• EXCERPTED TEXT
With each new release of SQL Server version, there is something new to learn. In SQL Server 6.5 days, it seems I knew almost everything about SQL Server with decent depth. But in SQL Server 2005, I feel there are so many things I do not know or know very little, such as analysis service, integration service, reporting service and notification service. To learn all these together with the new features in SQL server engine domain (such as new T-SQL, service broker, mirroring, event notification, SMO etc) is almost impossible for my schedule, and I believe my issue is common to all other DBAs / developers and so what can be the guideline for us to choose which knowledge / skill we want to invest our time and efforts in?

• RECORDS SUPPLIED
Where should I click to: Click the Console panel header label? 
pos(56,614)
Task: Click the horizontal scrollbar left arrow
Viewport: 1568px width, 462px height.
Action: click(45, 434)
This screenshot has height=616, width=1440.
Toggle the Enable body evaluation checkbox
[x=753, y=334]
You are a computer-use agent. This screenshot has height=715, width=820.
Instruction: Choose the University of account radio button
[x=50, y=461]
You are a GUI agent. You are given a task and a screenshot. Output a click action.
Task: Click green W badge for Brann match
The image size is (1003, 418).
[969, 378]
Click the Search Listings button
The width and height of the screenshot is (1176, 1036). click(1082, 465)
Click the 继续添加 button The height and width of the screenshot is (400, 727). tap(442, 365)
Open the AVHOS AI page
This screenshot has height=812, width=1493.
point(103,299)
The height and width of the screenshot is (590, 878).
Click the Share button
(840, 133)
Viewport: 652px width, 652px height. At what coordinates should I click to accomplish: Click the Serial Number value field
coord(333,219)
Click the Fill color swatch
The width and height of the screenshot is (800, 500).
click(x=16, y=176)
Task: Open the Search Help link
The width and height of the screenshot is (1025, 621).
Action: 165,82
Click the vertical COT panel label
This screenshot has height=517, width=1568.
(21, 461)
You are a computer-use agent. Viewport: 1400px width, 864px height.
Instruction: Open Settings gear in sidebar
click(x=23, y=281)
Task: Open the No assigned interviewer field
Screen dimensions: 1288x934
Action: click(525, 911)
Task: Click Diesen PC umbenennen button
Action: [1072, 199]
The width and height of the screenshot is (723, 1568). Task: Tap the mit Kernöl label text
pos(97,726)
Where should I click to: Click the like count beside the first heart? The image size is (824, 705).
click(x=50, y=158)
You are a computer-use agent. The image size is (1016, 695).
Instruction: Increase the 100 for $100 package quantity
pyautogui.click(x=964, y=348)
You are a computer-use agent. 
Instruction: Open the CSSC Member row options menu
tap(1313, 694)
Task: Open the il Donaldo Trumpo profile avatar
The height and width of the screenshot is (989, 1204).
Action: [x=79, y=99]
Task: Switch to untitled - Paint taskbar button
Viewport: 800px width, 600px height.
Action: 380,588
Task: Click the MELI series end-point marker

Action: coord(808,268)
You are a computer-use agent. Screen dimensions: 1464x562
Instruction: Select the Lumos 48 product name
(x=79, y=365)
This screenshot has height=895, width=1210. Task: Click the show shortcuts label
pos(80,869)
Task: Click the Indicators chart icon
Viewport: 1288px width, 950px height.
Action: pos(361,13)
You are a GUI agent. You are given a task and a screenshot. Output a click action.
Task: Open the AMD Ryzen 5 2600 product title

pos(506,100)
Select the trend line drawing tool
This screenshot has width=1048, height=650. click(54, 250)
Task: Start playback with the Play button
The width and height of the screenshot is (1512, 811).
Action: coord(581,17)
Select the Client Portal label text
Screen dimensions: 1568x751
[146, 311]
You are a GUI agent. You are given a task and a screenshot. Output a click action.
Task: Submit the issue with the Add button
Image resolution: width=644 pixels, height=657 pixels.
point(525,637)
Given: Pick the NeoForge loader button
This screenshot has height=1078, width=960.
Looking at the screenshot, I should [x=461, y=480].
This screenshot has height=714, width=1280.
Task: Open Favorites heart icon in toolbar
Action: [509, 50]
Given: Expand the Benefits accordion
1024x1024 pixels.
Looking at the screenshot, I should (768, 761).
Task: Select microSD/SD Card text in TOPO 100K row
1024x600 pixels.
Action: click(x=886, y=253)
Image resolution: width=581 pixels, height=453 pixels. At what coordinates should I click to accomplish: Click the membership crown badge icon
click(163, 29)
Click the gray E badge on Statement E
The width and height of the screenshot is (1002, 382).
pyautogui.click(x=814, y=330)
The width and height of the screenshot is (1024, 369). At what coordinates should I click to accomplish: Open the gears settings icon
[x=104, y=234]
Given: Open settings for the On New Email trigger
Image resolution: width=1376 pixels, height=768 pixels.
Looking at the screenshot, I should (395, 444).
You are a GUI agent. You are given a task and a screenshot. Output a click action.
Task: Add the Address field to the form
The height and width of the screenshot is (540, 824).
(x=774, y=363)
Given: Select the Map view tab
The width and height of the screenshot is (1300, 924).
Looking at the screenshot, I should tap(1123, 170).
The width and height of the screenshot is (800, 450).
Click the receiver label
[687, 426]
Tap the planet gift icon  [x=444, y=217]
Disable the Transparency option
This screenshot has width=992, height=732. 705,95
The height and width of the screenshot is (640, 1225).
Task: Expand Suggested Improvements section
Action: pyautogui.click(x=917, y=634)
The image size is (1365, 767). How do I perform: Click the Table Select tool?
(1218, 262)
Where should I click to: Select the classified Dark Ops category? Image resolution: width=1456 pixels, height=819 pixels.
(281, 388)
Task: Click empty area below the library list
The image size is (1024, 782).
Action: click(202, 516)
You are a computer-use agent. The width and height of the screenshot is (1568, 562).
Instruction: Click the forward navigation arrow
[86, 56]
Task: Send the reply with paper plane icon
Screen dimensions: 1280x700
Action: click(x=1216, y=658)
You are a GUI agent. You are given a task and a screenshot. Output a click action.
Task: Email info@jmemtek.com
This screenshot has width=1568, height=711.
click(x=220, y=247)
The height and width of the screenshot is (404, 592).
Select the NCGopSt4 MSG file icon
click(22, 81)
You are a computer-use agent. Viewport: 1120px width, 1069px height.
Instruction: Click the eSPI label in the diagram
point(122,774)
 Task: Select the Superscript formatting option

• REQUIREMENTS
Extend the passage on keeping up with new SQL Server releases, picking up right after its closing question.

• RESPONSE TO THE EXERCISE
Although I know the "famous" answer is "It depends", I still want to come up with a list that I believe is realistic and useful

1. Invest in an area which can enhance your professional credibility most

An example is if you do a lot of T-SQL coding, then invest in areas that can improve your skills / knowledge to write code of the same quality level like that of T-SQL guru Itzik Ben-Gan. This definitely makes you outstanding in your workt. Honestly, I am always amazed when I see a SQL statement like this (borrowed and modified from book Inside SQL Server 2005: T-SQL Querying):

declare @i as int

set @i=0

update dbo.MyTable set @i = MyColumn = @i + 1

 

2. Invest in an area which can improve your work visibility most

One Chinese proverb says "The baby who cries loudest will get fed most by the mom". I guess this is because "the loudest" baby definitely is most visibile to the mom.  

I once joked with my fellow DBA that a DBA's work is a lot like that of a janitor, most of the time, we will be invisible to upper management just as we seldom notice that our office is clean and tidy because we take that for granted. However, let's say if the janitor leaves you a note on your desk every day and say " Good morning, here is the weather forcast for today and tomorrow, blah, blah... please keep yourself prepared, wish you have a nice day", or something else interesting, you will no doubt knows that there is someone doing something everyday.

From career perspective, I think sufficient visibility is a proof of one's value to the organization. I think the following items can serve as the DBA visibility carrier:

  • Database system health status report (how much disk space consumed, average CPU usage, how many time-outs etc, etc)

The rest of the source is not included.